A large number of epidemiological studies have found that tumors usually occur in sites of chronic inflammation, including colorectal cancer, lung cancer, breast cancer, etc. [18]. This infiltration of inflammatory cells can be frequently observed and cytokines are unregulated in tumors, so the relationship between tumor growth and inflammation is well-recognized [19]. In China, HBV infection plays an important etiological role in the development, since the body will generate a chronic inflammatory state under prolonged stimulation of HBV infection. In this context, it assists in the occurrence, development and metastasis of HCC [20]. Therefore, predicting HCC prognosis with inflammatory biomarkers appears to be a promising diagnostic approach.

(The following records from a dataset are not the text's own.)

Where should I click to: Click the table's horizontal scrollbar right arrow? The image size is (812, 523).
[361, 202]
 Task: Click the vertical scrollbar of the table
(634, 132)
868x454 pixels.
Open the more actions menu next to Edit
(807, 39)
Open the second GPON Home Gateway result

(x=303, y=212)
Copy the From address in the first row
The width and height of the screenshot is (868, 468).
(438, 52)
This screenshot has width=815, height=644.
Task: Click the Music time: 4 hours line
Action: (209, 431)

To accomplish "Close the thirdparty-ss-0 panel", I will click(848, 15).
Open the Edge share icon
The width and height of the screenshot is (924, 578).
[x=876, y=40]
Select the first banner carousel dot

Inflammatory factors have been reported to be significantly associated with clinical outcomes in HCC patients, revealing the predictive value of systemic inflammatory markers in HCC prognosis [21]. Furthermore, the nutritional status of patients is also related to cellular and humoral immunity, phagocytic activity and other defense system functions, which suggests that nutritional status may be beneficial to the prediction of prognosis [22].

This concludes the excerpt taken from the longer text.